[Exercise goal]: Are you able to quote each entry exactly as written?

[Recorded data]:
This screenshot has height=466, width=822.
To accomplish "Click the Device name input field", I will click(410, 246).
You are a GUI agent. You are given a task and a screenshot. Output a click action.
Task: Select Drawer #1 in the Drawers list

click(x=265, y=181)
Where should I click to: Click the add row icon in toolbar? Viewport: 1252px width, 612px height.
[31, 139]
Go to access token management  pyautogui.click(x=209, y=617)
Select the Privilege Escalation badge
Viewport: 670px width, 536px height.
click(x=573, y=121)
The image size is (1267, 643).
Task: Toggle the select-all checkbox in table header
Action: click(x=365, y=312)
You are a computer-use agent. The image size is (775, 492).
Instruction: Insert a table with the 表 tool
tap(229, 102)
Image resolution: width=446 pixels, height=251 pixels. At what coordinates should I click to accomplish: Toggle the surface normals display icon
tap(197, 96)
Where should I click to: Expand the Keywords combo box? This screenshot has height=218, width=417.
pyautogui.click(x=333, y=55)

[Answer box]:
This screenshot has height=466, width=822.
To accomplish "Click the Device name input field", I will click(410, 246).
You are a GUI agent. You are given a task and a screenshot. Output a click action.
Task: Select Drawer #1 in the Drawers list

click(x=265, y=181)
Where should I click to: Click the add row icon in toolbar? Viewport: 1252px width, 612px height.
[31, 139]
Go to access token management  pyautogui.click(x=209, y=617)
Select the Privilege Escalation badge
Viewport: 670px width, 536px height.
click(x=573, y=121)
The image size is (1267, 643).
Task: Toggle the select-all checkbox in table header
Action: click(x=365, y=312)
You are a computer-use agent. The image size is (775, 492).
Instruction: Insert a table with the 表 tool
tap(229, 102)
Image resolution: width=446 pixels, height=251 pixels. At what coordinates should I click to accomplish: Toggle the surface normals display icon
tap(197, 96)
Where should I click to: Expand the Keywords combo box? This screenshot has height=218, width=417.
pyautogui.click(x=333, y=55)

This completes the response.